**The problem:** Copy the Flinders Ranges text below word for word from "The largest mountain" to "level of experience.".

The largest mountain range in South Australia, Ikara or the Flinders Ranges, are some of the most beautiful ranges in the country.
Discover the Australian bush and watch as it fades into the Outback across the horizon. This ancient landscape is abundant with native flora and fauna. At more than 600 million years old, the Flinders Ranges are some of the most beautiful in Australia.
Ikara-Flinders Ranges National Park spans for over 95,000 hectares and contains stunning gorges, mountainous peaks and the vast Wilpena Pound amphitheatre. Throughout the huge park, there are plenty of 4WD, camping and photography opportunities, with something for every level of experience.
This area has a rich Aboriginal history and living culture. Visiting the area you are walking on ancient lands, filled with important stories, sacred sites and ancient paintings.
In the heart of the Flinders Ranges is Ikara, the Meeting Place. The public art space shares important stories of the Adnyamathanha people. The Adnyamathanha people have lived on this land since the beginning, and believe it is important to share their stories with visitors so that they may better understand and appreciate Aboriginal culture.

**Provided material:**
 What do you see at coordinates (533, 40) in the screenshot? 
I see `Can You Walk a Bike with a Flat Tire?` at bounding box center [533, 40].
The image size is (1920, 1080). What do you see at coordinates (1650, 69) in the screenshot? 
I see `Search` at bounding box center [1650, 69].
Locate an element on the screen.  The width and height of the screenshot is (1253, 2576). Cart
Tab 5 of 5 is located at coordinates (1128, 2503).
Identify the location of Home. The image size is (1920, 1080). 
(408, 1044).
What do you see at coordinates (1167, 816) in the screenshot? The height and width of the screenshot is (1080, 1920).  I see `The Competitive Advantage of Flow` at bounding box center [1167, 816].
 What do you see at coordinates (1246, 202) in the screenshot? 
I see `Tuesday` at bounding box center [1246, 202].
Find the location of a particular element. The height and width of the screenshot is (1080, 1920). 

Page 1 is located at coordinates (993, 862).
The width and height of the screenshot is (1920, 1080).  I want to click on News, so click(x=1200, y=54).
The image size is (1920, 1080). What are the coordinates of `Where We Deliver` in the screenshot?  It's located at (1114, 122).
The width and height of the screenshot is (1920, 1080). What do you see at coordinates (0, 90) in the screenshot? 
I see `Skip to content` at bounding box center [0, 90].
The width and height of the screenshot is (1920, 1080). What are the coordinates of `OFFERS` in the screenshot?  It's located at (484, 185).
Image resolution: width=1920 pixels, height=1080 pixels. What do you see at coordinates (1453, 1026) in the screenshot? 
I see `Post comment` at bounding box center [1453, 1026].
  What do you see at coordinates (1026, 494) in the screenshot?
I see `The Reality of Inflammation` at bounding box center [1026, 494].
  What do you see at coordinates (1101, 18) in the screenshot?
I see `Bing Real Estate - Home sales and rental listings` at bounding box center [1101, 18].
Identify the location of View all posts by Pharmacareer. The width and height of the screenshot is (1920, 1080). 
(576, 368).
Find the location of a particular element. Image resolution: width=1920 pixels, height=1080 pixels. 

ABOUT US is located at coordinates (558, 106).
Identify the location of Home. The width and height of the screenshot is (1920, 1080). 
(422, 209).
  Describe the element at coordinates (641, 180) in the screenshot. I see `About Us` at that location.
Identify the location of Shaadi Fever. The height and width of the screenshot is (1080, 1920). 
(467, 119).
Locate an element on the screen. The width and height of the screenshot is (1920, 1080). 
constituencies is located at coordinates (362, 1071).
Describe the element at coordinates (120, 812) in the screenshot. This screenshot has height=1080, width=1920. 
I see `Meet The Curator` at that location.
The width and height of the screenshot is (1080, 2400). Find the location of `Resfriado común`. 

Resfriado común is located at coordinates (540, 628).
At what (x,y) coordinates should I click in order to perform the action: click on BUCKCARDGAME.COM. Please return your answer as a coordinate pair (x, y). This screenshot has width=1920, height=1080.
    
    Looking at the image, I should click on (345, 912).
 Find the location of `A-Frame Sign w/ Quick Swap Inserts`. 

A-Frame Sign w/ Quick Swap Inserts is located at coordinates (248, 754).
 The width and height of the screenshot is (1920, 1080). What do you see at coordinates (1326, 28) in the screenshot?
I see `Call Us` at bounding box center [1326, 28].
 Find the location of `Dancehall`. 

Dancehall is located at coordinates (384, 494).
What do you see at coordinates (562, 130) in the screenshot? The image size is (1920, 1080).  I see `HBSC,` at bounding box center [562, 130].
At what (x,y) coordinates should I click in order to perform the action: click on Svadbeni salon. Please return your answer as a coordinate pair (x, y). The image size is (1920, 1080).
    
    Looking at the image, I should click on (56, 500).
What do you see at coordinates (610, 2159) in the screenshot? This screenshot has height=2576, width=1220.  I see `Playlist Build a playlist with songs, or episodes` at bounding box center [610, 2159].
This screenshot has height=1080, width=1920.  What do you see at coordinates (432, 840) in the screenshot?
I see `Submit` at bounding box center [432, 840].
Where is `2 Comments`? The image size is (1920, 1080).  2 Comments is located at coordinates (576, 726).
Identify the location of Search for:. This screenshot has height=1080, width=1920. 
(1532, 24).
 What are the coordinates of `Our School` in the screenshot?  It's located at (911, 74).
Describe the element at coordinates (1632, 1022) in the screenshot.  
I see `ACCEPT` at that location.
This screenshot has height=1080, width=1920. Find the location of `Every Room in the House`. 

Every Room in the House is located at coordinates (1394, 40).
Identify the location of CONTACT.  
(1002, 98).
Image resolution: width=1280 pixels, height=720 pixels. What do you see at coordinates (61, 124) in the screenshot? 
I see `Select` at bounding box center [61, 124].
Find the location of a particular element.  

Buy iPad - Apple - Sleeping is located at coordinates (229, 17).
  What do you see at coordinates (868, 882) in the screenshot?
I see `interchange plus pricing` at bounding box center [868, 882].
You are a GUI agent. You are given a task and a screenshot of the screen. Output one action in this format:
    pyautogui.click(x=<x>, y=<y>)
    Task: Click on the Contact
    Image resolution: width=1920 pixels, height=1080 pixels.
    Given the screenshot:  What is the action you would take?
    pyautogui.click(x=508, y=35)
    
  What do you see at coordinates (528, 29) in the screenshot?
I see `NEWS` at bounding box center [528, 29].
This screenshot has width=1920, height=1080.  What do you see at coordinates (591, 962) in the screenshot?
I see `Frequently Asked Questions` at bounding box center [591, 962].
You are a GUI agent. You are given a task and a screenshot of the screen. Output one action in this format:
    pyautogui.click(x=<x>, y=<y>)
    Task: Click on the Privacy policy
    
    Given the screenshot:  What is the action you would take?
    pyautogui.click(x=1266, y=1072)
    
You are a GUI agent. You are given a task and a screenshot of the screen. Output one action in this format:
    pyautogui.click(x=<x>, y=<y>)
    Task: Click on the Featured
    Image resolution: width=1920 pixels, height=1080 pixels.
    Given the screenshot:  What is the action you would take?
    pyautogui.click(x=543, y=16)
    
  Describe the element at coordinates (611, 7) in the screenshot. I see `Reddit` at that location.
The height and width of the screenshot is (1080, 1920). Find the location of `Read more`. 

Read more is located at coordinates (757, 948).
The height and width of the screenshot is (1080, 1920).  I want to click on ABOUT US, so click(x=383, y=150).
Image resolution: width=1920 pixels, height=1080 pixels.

**Exercise answer:**
The largest mountain range in South Australia, Ikara or the Flinders Ranges, are some of the most beautiful ranges in the country.
Discover the Australian bush and watch as it fades into the Outback across the horizon. This ancient landscape is abundant with native flora and fauna. At more than 600 million years old, the Flinders Ranges are some of the most beautiful in Australia.
Ikara-Flinders Ranges National Park spans for over 95,000 hectares and contains stunning gorges, mountainous peaks and the vast Wilpena Pound amphitheatre. Throughout the huge park, there are plenty of 4WD, camping and photography opportunities, with something for every level of experience.